The flagship event occurs annually in Jerusalem, typically in May or June, at venues like the Waldorf Astoria Jerusalem. Programs include Knesset receptions, live concerts, and prophetic teachings. The 2018 event, for example, featured introductions from Knesset members, rabbis, and Christian leaders.

International expansions began shortly after the inaugural gathering. Notable events include:

- 2019 in The Hague, Netherlands, held in the Ridderzaal (Knights' Hall), focusing on interfaith cooperation and support for Israel.
- 2022 in Dallas, Texas, attended by over 800 participants, including U.S. Senator Ted Cruz and Texas Governor Greg Abbott.
- 2024 in New York City, drawing nearly 1,000 attendees from 30 nations amid discussions on antisemitism.
- 2025 in Taipei, Taiwan (December), bringing together faith leaders, cultural figures, and international delegates for prayer, music, and dialogue amid regional geopolitical tensions.
- January 2026 at Mar-a-Lago, Florida (January 12–13), featuring exiled Iranian Crown Prince Reza Pahlavi (via video and letter), delegations from Latvia and Brazil, and emphasis on U.S.-Israel relations and global security.

By early 2026, the JPB had hosted events in over 27 countries and locations, including Brazil, Canada, Estonia, Ukraine, Finland, Norway, the United Kingdom, Ghana, Singapore, South Africa, Italy, Australia, and others.

== Notable participants ==
The Jerusalem Prayer Breakfast has attracted a range of prominent figures from politics, religion, diplomacy, and public life across its events in Jerusalem and internationally.

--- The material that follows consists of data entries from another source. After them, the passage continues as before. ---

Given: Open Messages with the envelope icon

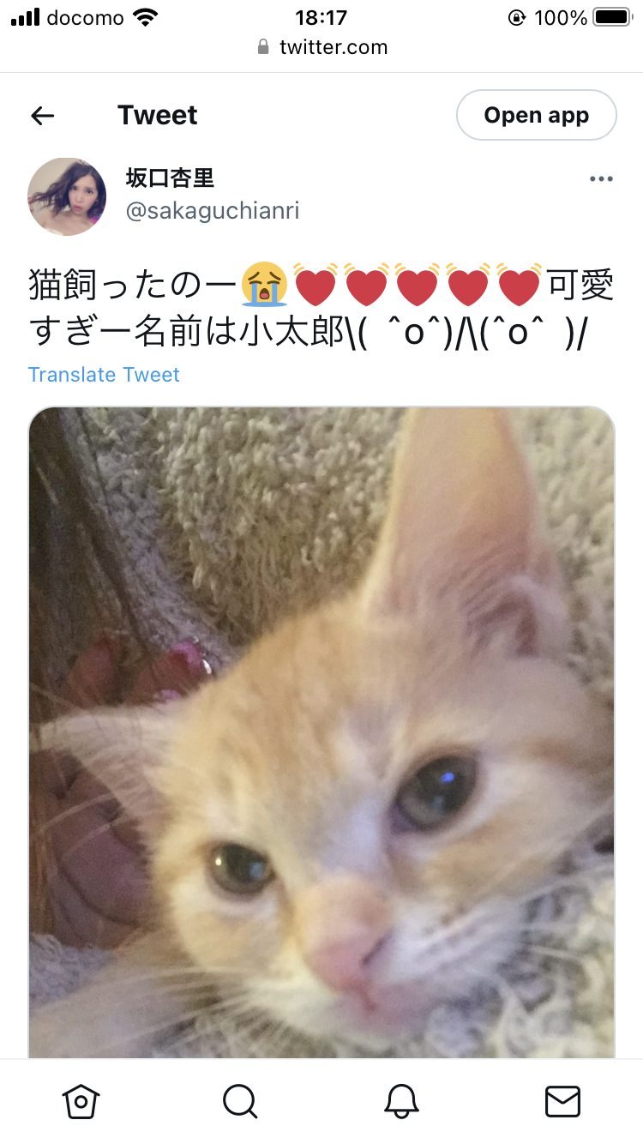Looking at the screenshot, I should click(x=562, y=1101).

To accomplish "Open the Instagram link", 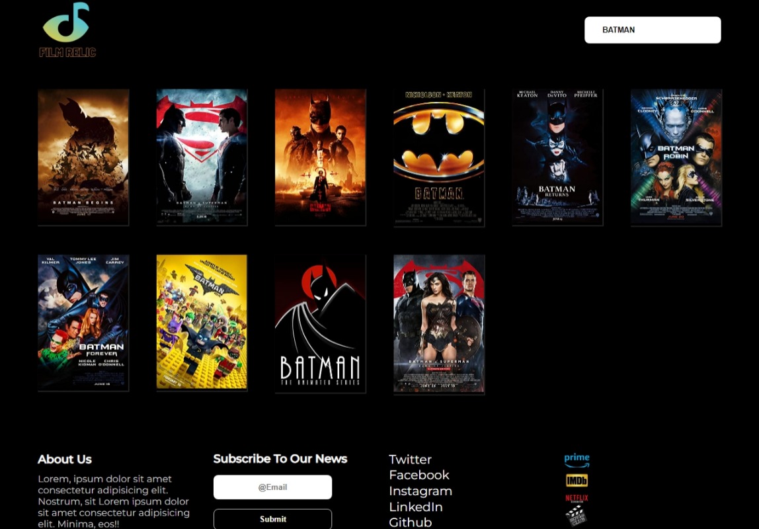I will tap(420, 491).
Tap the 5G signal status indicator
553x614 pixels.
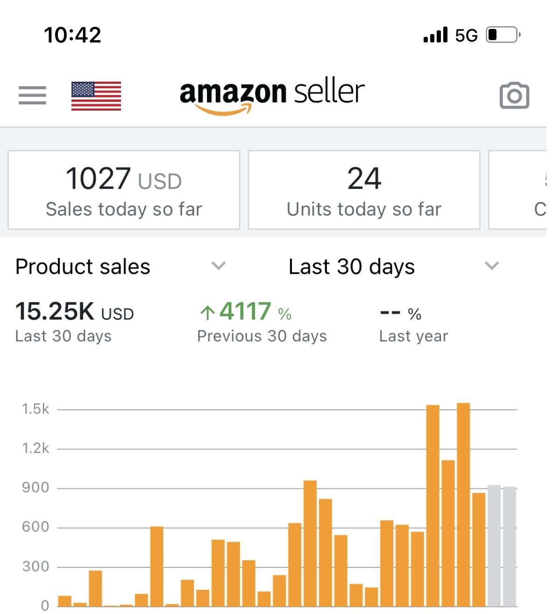(466, 35)
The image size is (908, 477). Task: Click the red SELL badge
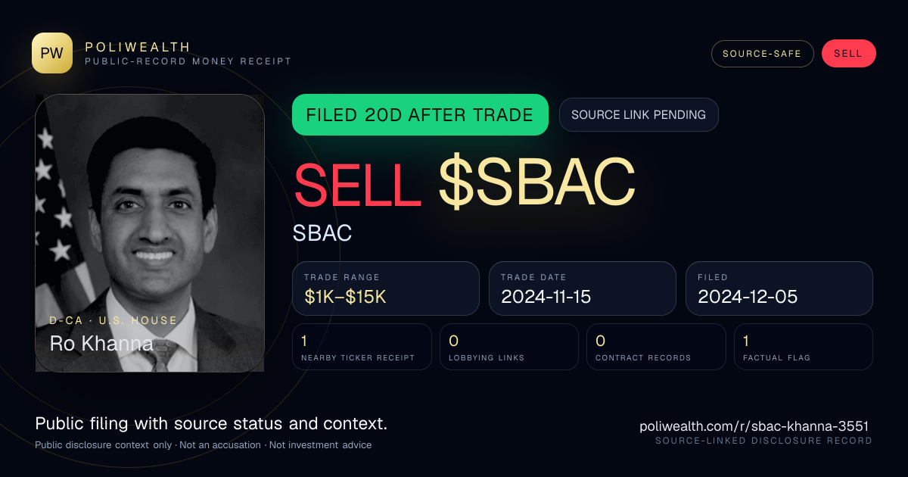848,54
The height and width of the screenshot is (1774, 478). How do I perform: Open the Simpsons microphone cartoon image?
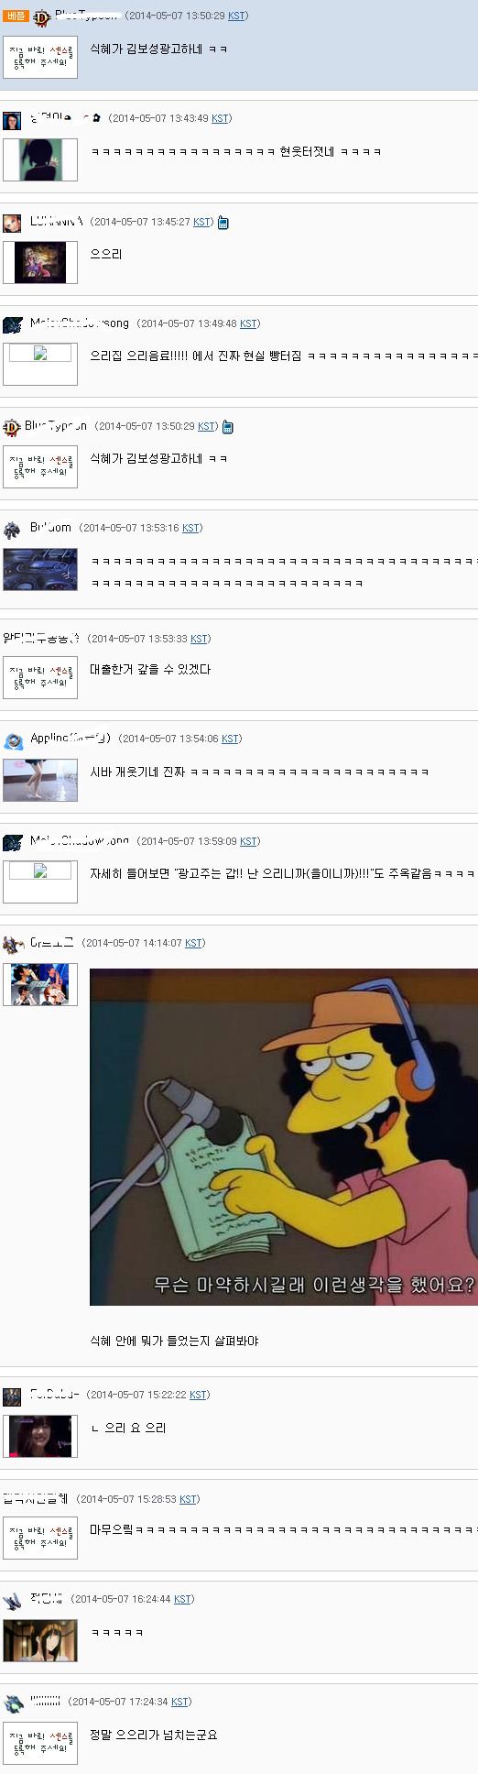pos(284,1136)
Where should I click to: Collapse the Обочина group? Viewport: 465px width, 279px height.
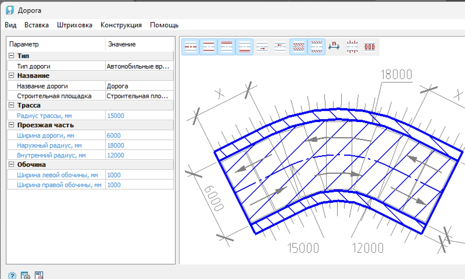coord(11,164)
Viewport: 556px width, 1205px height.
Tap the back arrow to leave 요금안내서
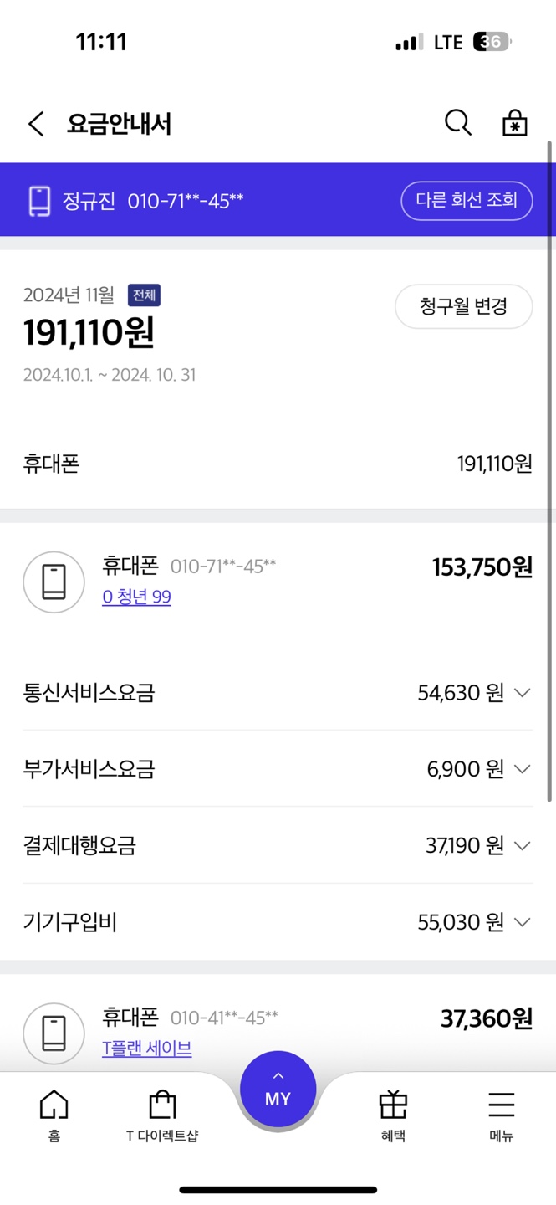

- Israeli leaders: Founder and chair Robert Ilatov (former Knesset Member), Benjamin Netanyahu (Prime Minister, who has addressed participants), Benny Gantz, Tania Mazarsky (MK), Yulia Malinovsky (MK), Ohad Tal (MK), and Knesset Speaker Amir Ohana (who welcomed delegations).
- U.S. politicians and figures: Co-chair Michele Bachmann (former U.S. Congresswoman), U.S. Senator Ted Cruz, Texas Governor Greg Abbott, Representatives Mike Lawler and Don Bacon, and Marla Maples (who participated in the 2026 Mar-a-Lago event).
- International political figures: Exiled Iranian Crown Prince Reza Pahlavi (addressed the January 2026 Mar-a-Lago event via video statement and letter), Brazilian Congressman Eduardo Bolsonaro and Flávio Bolsonaro, delegations from Latvia (parliamentary delegation in 2026), and representatives from various countries including Argentina, Brazil, the Netherlands, Finland, Estonia, and others.
- Religious and inspirational leaders: Anne Graham Lotz, associates of Billy Graham, pastors such as Mario Bramnick and Steve Berger (who read Reza Pahlavi's letter at Mar-a-Lago), Rabbi Pinchas Taylor, evangelist Nick Vujicic, and other clergy from Jewish and Christian traditions.